Our results revealed an enrichment of driver mutations in most normal sun-exposed skin samples, especially in those collected from elderly individuals. In addition, there was a marked overrepresentation of protein-altering mutations in several cSCC driver genes, especially in NOTCH1, TP53 and FAT1, likely reflecting positive selection. As previously seen in blood [29], the quantitative analysis of selection by measuring the excess of non-synonymous mutations (dN/dS ratios) were in line with clone size distributions. Analysing the VAF spectra of mutations accumulated in normal skin, we noted that clone size seems to be closely related to age (time during which it has been expanding) and to the variant impact on cell growth (rate at which it has been expanding).

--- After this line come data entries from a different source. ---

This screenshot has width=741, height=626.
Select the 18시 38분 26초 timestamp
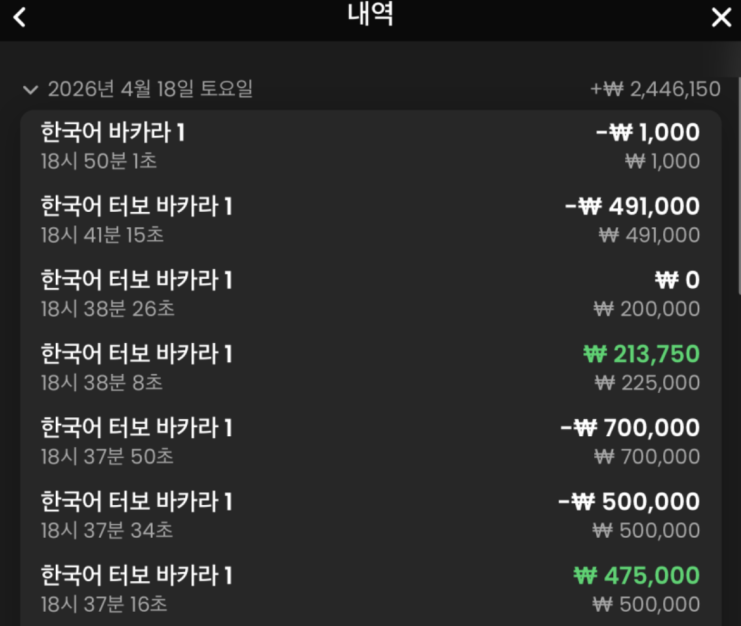[108, 309]
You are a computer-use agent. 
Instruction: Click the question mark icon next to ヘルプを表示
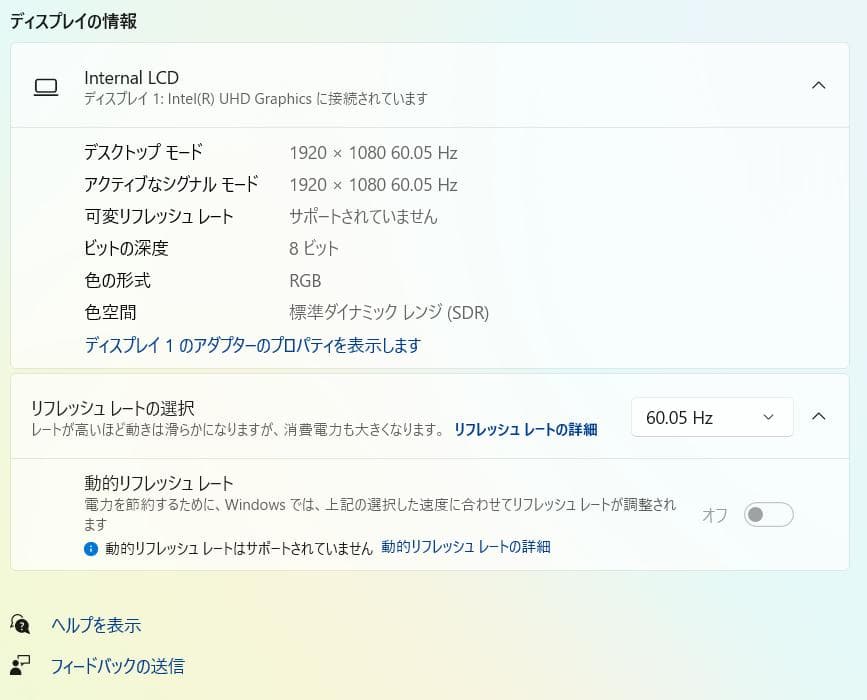(22, 625)
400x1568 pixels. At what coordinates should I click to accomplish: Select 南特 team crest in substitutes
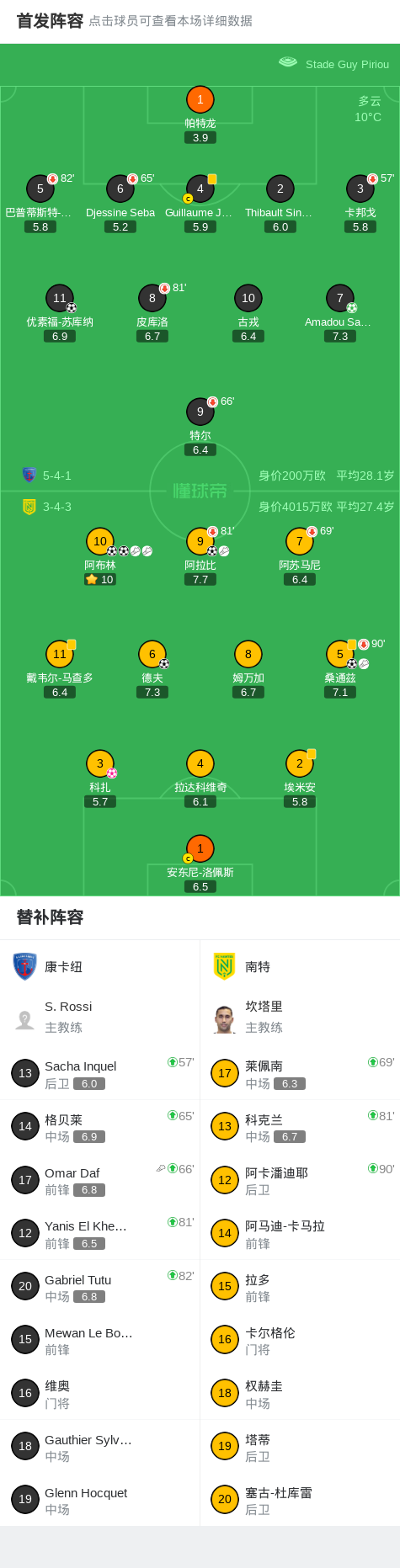tap(224, 966)
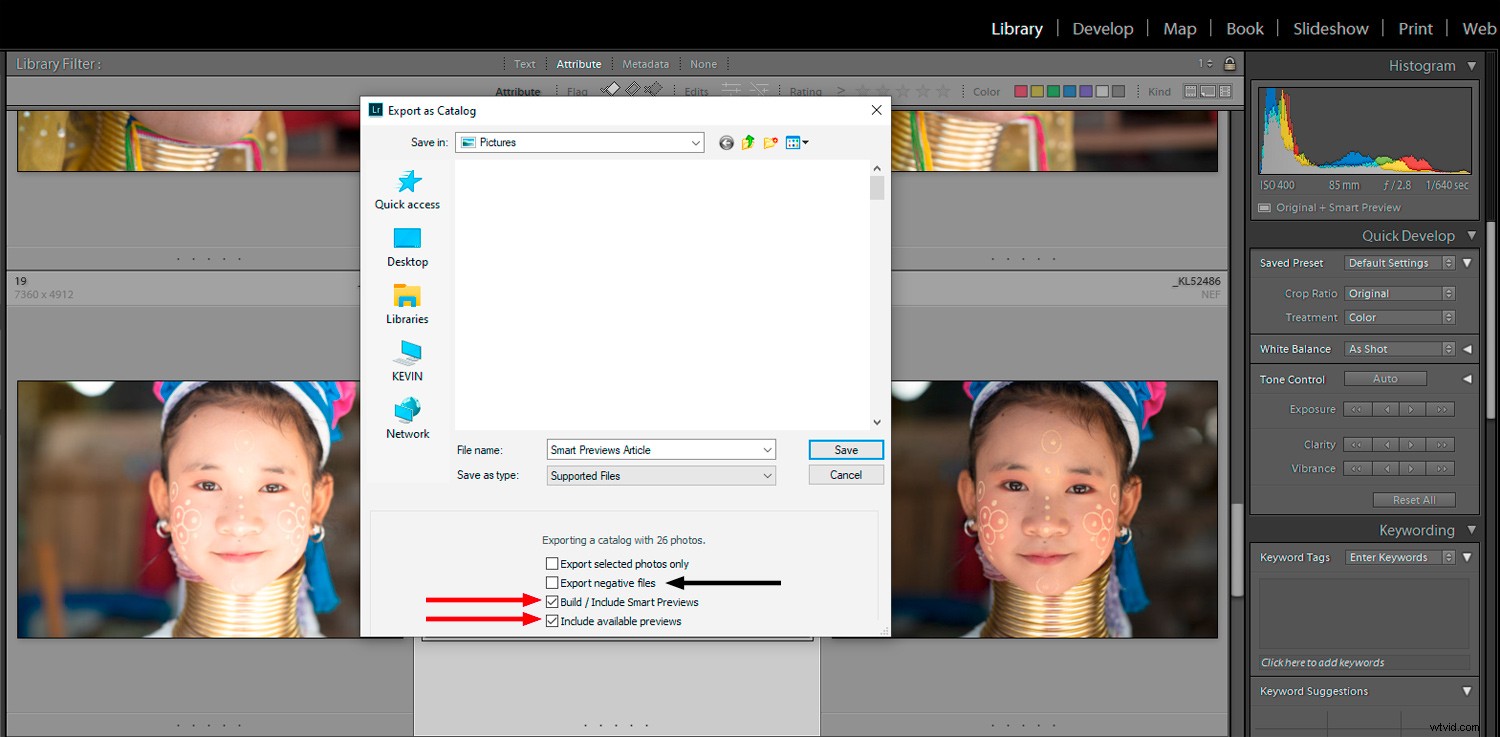Click the rejected flag filter icon
Image resolution: width=1500 pixels, height=737 pixels.
click(653, 89)
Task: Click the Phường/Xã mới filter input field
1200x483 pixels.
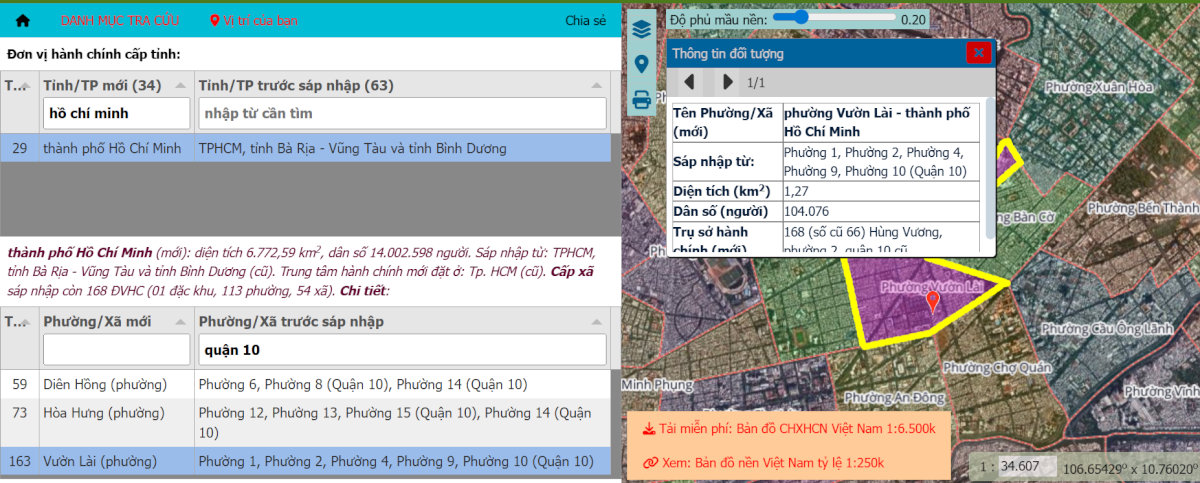Action: coord(116,350)
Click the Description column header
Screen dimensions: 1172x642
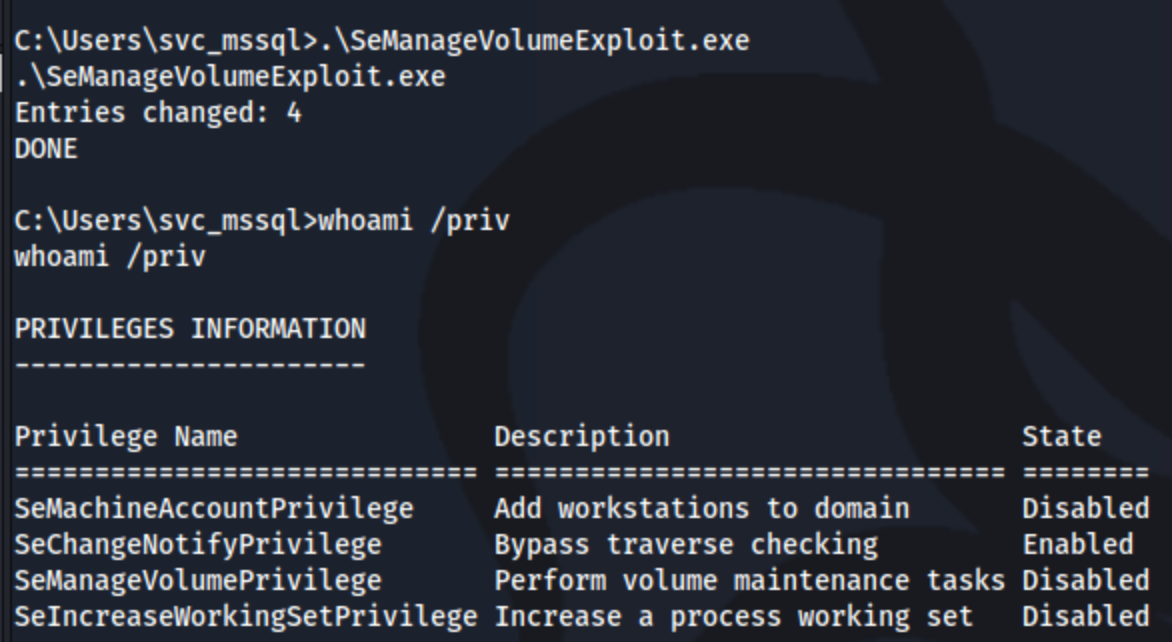point(582,436)
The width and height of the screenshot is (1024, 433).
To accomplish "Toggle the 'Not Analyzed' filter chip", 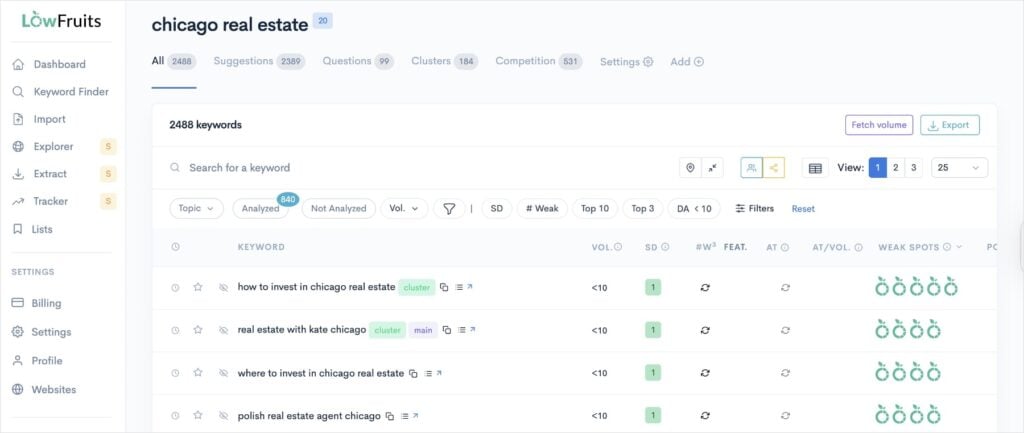I will point(338,209).
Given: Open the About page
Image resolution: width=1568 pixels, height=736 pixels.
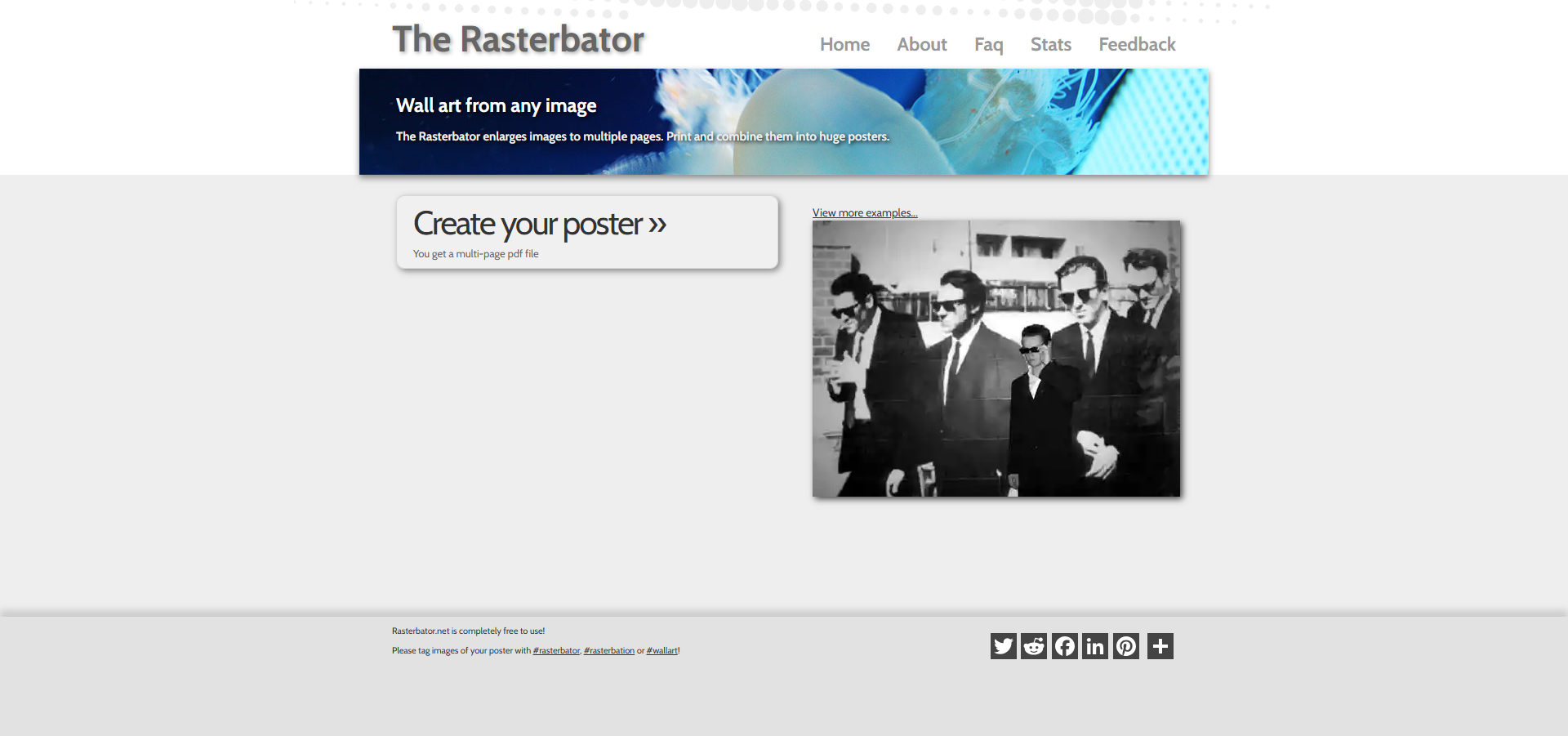Looking at the screenshot, I should (x=921, y=45).
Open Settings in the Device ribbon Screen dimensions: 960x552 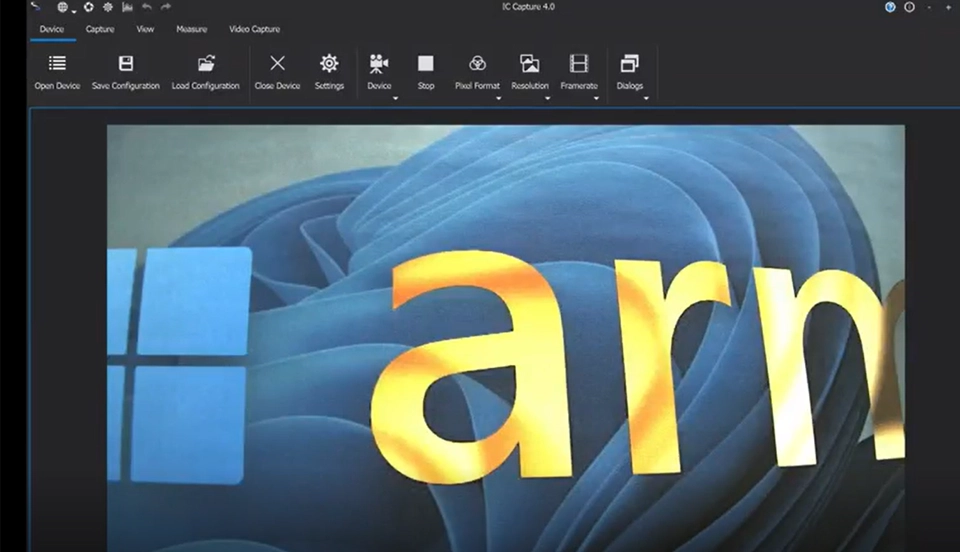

However, because these positively-selected genes have been shown to be frequently mutated in normal skin [7, 23], it seems unlikely that these mutations alone confer a sufficient growth advantage to engender cancer development. Indeed, although clones carrying these selectively advantageous mutations have expanded in normal skin, it is notable that only 17 out of 123 donors (13.82%) carried more than one mutation with clinical relevance in their skin. These mutant clones also seem to be relatively small, suggesting even in these cases the somatic alterations are mostly in distinct clones. Indeed, using dN/dS ratio, the number of canonical mutations estimated per cell was only 0.21 (range of 0.07-0.72) in samples carrying at least two clinically relevant mutations. We speculate that most cells carrying driver mutations may not have yet acquired the right combination of mutated genes for expanding and culminating in the development of malignancy.

Cellular senescence, an irreversible proliferative arrest triggered by exogenous and endogenous stresses, may be a plausible explanation for the limited expansion of clones carrying cancer-causing mutations in normal tissues. Oncogenic-induced senescence is considered a crucial protective mechanism against cell transformation. Several reports from animal models support the idea that cell senescence may occur in tissues after acquiring a mitogenic mutation, preventing carcinogenesis at an initial step [30, 31]. The biology of naevi is a clear example of cellular senescence following an initial activating oncogenic mutation, normally in BRAF or NRAS [32, 33]. Melanocytic nevi are clonal proliferations of non-malignant melanocytic cells, which can remain non-growing for many years, but also can act as precursors of melanoma if cells overcome senescence. Interventions that favour oncogene-induced senescence may help restrict the growth of clones carrying cancer-causing mutations in normal tissues and thus tumour progression.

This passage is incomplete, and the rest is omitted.